Radio Ndarason International (RNI)
The main role of this radio is to serve as a tool against extreme violence. It serves as a platform to promote a local discourse among all actors affected by the current crisis in the Lake Chad region.
Based on the assumption that dialogue is the necessary condition to find a peaceful solution is lasting, which in turn leads us to a better quality of life.
The radio serves as a mechanism to convince people that they have a future in the region. Put in broader terms – while it is believed that a better life is possible in the Lake Chad region, the need and desire to migrate in order to settle elsewhere diminishes.
The radio, in partnership with the Lake Chad Basin Commission (LCBC) broadcasts content in Kanembu and Kanuri languages in order to help stabilize the Lake Chad region by stimulating constructive dialogue between everyone involved in the current crisis.
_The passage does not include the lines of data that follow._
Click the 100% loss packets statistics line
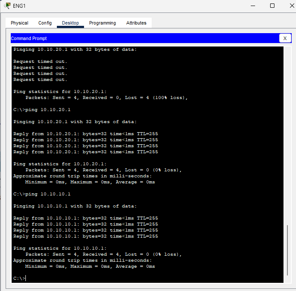 click(106, 98)
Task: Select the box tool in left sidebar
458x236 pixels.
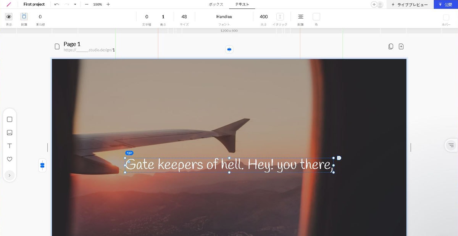Action: pos(10,119)
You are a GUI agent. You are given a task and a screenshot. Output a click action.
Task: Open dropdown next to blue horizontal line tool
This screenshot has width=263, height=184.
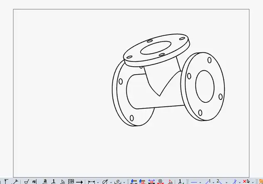pyautogui.click(x=200, y=182)
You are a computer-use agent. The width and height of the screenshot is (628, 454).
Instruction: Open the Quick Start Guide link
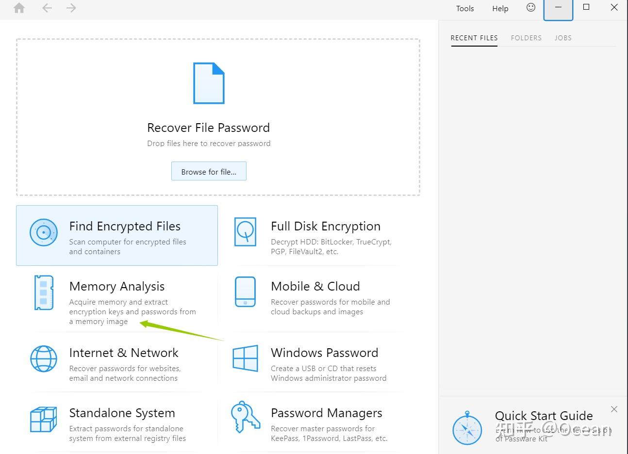(x=544, y=416)
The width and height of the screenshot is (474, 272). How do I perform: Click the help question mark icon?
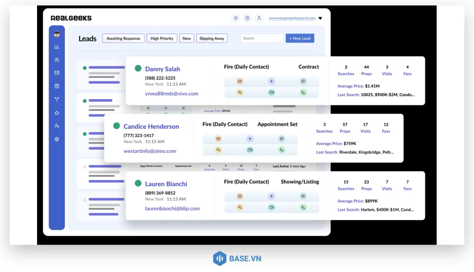pos(247,18)
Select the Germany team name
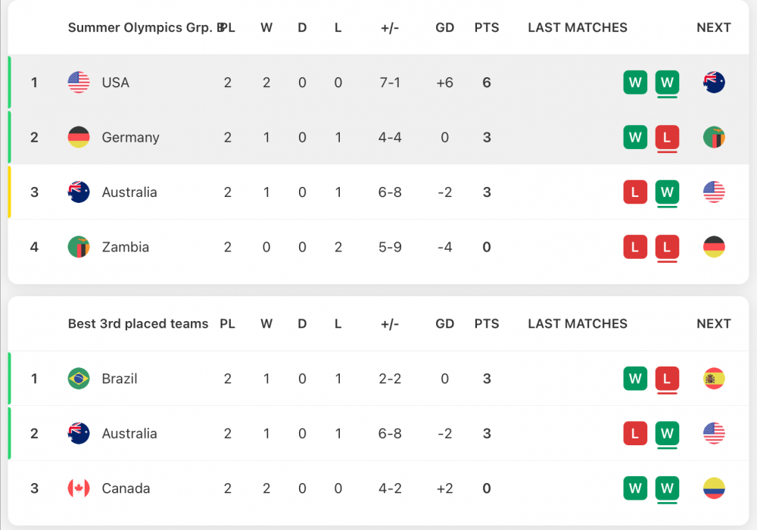The image size is (757, 530). pyautogui.click(x=130, y=137)
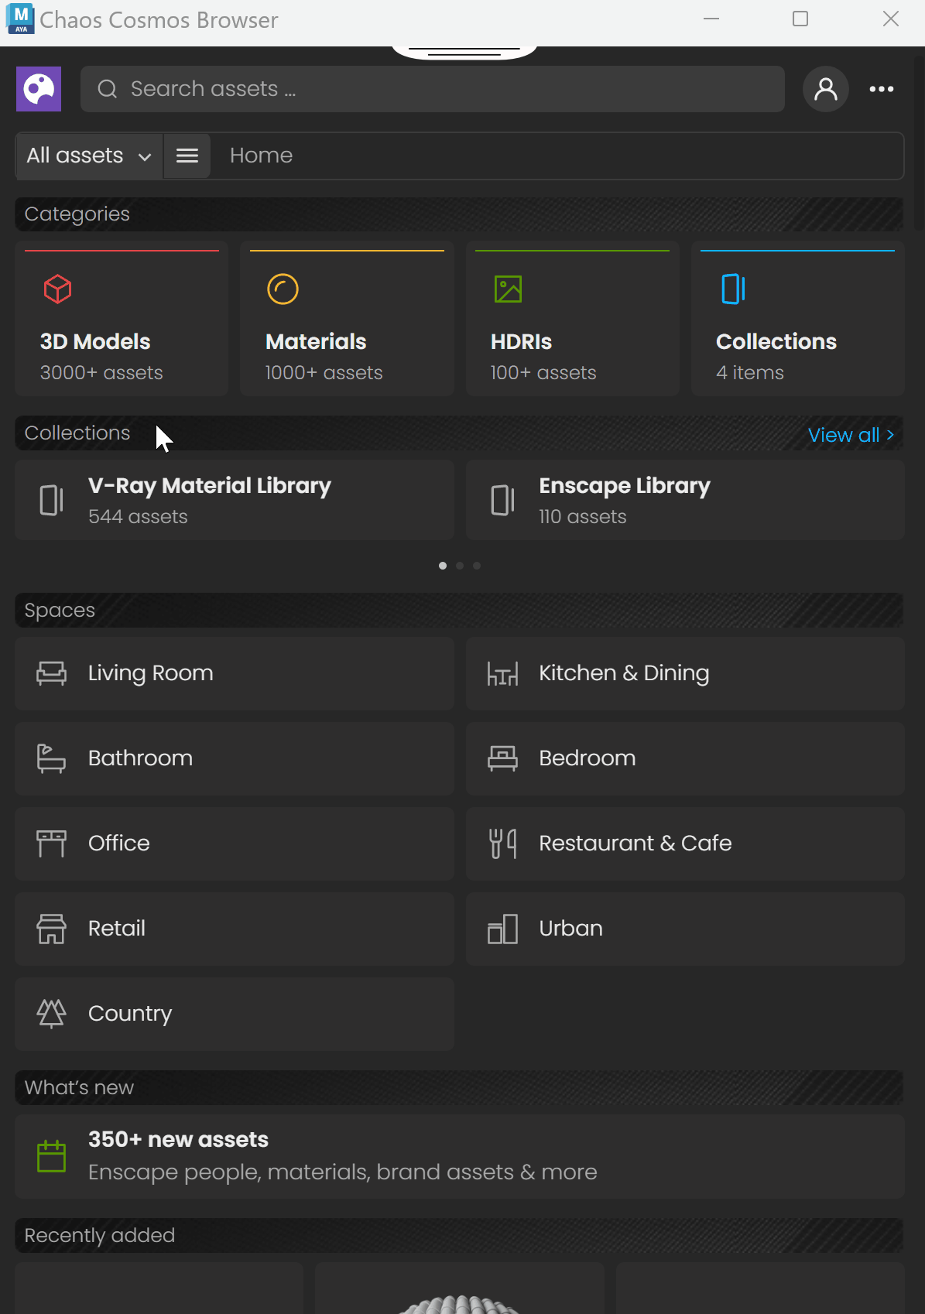Open the user account profile icon

coord(826,89)
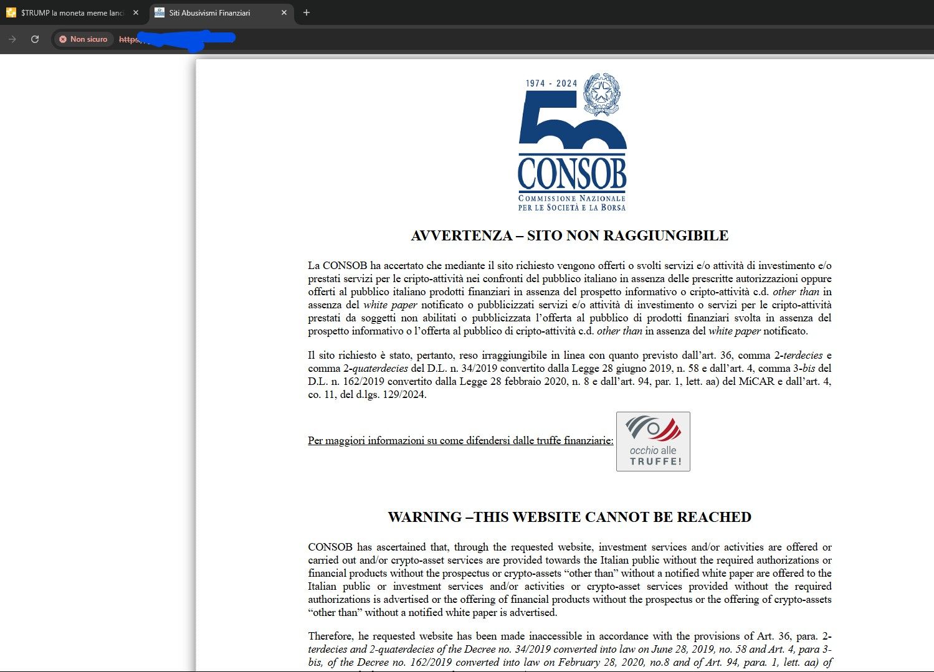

Frequencies and broadcast times
The RNI radio network broadcasts on shortwave across the whole region and beyond, three hours of programmes every morning and three hours in the evening. In addition we have an FM transmitter in N’Djamena (107.1 FM) and another at Bol beside Lake Chad.
History
The radio started broadcasting in 2015 as a one hour a day service based in Kano, Nigeria called Dandal Kura Radio International (DKRI). In early 2016 we moved the studios to Maiduguri, NE Nigeria and began broadcasting 6 hours a day of mostly Kanuri language content.
For administrative reasons in 2016 we moved the headquarters of the operation to Ndjamena, Chad, but continued broadcasting as before. The next phase of development envisages the growing importance of N’Djamena as the key production and administration centre for the network. To reflect this development, a more regionally inclusive name for the radio is gradually being phased in – Radio Ndarason Internationale1 (RNI).
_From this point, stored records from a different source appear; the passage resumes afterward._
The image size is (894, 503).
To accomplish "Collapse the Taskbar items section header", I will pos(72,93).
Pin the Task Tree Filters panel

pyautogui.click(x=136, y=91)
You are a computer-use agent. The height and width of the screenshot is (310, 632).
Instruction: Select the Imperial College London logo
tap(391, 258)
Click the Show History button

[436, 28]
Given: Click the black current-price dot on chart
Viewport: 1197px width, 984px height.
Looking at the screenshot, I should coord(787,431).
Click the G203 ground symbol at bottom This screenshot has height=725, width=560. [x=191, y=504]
M&E; The growing place the radio occupies is evident in a just completed survey carried out in the Chadian capital as well as in the Lake Chad area. Survey results show that DKRI is a key driver in the effort to create a positive dialogue in the region, but its work is not complete.
These are some of the key findings by ORB International2, a US-based research organisation specialising in quantitative and qualitative research in complex environments:3
- Listeners in Chad have an extremely positive idea (97%) of the radio
- Over three quarters of listeners say that RNI meets their needs and
- Listeners are very positive about the RNI’s offerings and areparticularly positive about broadcasts and content in the Kanuri and Kanembu languages.
- Listeners appreciate RNI’s role as a source of unbiased news
- Listeners (in Chad) express a clear (89%) preference for more content from N’Djamena
- More than half of the listeners surveyed express increased support for the MNJTF because of listening to our radio.
- Overall, listener support for extremism, violence and Boko Haram is decreasing since listening to Radio Ndarason International.